Rachel Khong
American writer
Rachel Khong (born 1985) is an Asian-American writer and editor.
Quotes
edit- I wanted the book to inhabit quieter moments, and to be about these smaller interactions that reflect the way life often is. A tidy, definitive ending wouldn’t have been right for this book or the people in it; I wanted to leave the suggestion that life goes on, for all of these characters, even after the last page.
- On what she aimed for in her novel Goodbye, Vitamin in “Hello, Rachel Khong: Talking with the Former Lucky Peach Editor about Her Debut Novel, GOODBYE, VITAMIN” in Booklist Reader (2017 Jul 11)
- People are so obsessed over this question of what is and isn’t autobiography—and I think the question is especially popular with people who don’t read much fiction, because a novel seems so mysterious: “Where did this story come from?…
- On readers wondering if she included biographical elements in her writings in whether writers have the responsibility to write about contemporary issues in “Hello, Rachel Khong: Talking with the Former Lucky Peach Editor about Her Debut Novel, GOODBYE, VITAMIN” in Booklist Reader (2017 Jul 11)
- Nonfiction requires logic and more careful thinking; sometimes I have to remind myself to be less self-conscious when I’m writing fiction.
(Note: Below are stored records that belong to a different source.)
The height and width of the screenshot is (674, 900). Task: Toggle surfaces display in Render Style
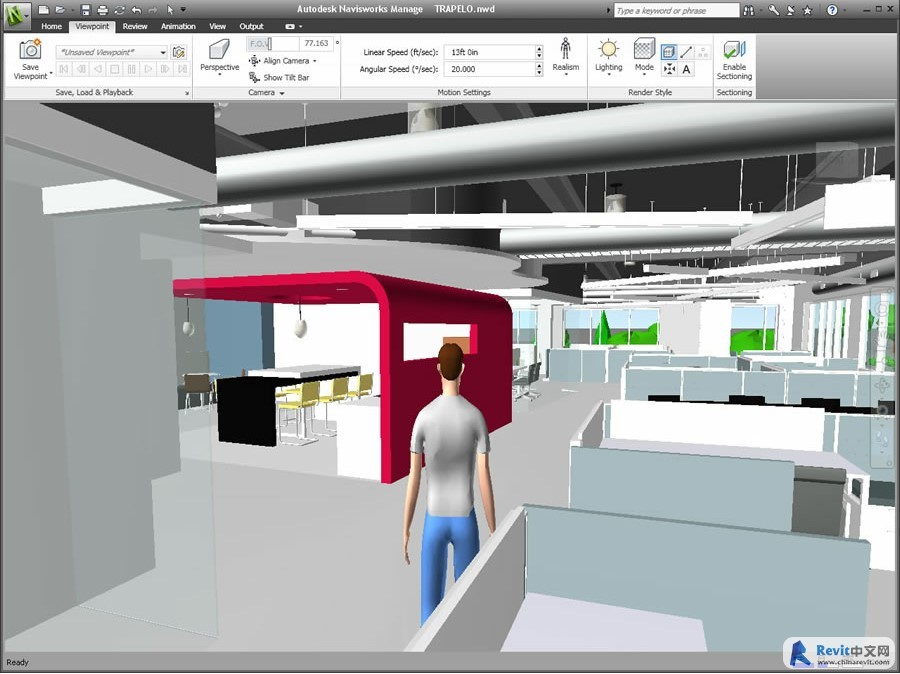pyautogui.click(x=669, y=52)
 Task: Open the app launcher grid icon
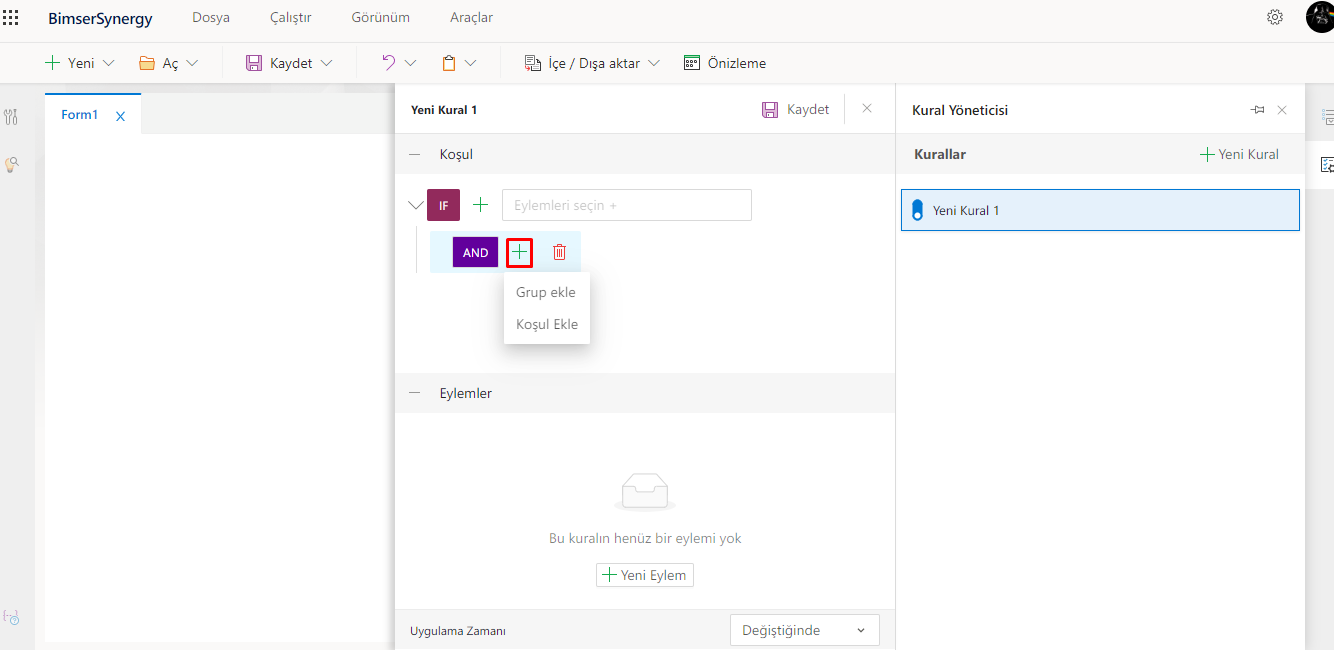tap(11, 17)
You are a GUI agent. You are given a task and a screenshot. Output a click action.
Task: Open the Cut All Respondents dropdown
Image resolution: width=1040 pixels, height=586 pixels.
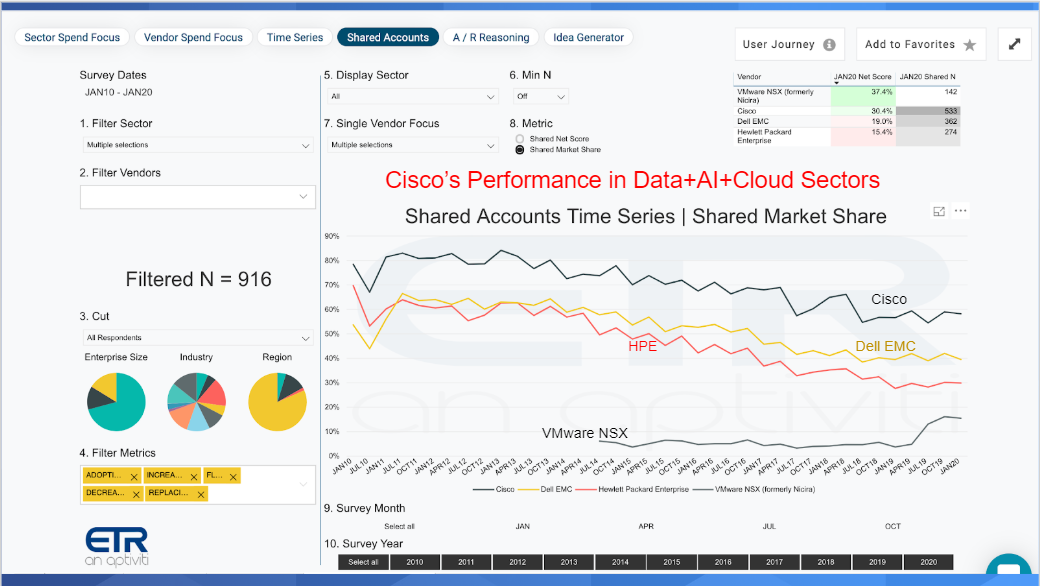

You have to turn off the part of your brain that tells you things don’t make sense or aren’t any good. Whereas that voice can be useful in nonfiction writing.
- On how writing nonfiction versus fiction compares in "Rachel Khong: How I Write" in The Writer Magazine (2018 May 25)
- Memory is everywhere, in the ways we think of ourselves and tell our stories. There are certain kinds of people who have more of a sense of who they are and their whole life story.
- On the role of memory in how working as a lawyer that served domestic violence victims inspired her to become a writer in "The Spaces In-Between: The Millions Interviews Rachel Khong" in The Millions (2017 Aug 22)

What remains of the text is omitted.